Pour Charles Barbier Bouvet, il fut fait prisonnier. Libéré en 1945, il appris qu'on lui avait attribué une citation au titre de Chevalier de la Légion d’honneur.("Jeune officier d'une bravoure et d'une trempe exceptionnelle. Commandant un point d'appui de première ligne du bois des Grands Usages, a magnifiquement rempli la mission qu'il avait de tenir sur place, se révélant,au cours des journées du 9 et 10 juin 1940, en héros et en véritable chef.
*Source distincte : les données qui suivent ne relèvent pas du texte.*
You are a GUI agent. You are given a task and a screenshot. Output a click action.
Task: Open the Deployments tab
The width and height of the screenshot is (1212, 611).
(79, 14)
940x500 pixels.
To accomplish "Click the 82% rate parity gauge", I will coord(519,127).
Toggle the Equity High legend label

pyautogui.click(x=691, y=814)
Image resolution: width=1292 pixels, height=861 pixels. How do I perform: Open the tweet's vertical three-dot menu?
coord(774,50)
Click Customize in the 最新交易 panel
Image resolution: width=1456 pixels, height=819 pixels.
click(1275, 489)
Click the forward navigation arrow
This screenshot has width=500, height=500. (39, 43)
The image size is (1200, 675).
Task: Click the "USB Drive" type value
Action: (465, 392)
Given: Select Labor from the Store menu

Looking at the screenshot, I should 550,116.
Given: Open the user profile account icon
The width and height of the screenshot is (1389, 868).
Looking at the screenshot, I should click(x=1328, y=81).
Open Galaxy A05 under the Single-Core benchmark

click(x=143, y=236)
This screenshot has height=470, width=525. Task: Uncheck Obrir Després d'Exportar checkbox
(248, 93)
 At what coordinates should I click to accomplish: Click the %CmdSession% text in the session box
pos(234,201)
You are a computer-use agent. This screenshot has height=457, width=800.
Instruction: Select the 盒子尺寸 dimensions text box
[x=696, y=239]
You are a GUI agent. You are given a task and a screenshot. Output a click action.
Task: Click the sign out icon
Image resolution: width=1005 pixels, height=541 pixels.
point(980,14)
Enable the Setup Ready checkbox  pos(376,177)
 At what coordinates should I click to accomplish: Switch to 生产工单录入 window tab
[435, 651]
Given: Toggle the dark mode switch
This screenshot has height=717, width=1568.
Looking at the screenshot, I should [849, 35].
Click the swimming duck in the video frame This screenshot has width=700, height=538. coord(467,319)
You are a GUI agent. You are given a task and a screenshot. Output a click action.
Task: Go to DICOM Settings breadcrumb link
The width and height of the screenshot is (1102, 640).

Encerclé dès le premier jour,a repoussé trois assauts et ne s'est laissé submerger par le quatrième qu'après avoir épuisé ses dernières munitions et lancé lui-même,la dernière grenade du poste"(J.O du 12 août 1943)

Il rejoindra en 1999 ces compagnons d’armes tué au combat, à l’âge de 87 ans. Il en sera de même pour Alphonse LAGARDE en 1982 à l’âge de 86 ans. Ce dernier sera inhumé dans le petit cimetière de Varize, d’où il est originaire, à l’est de Metz.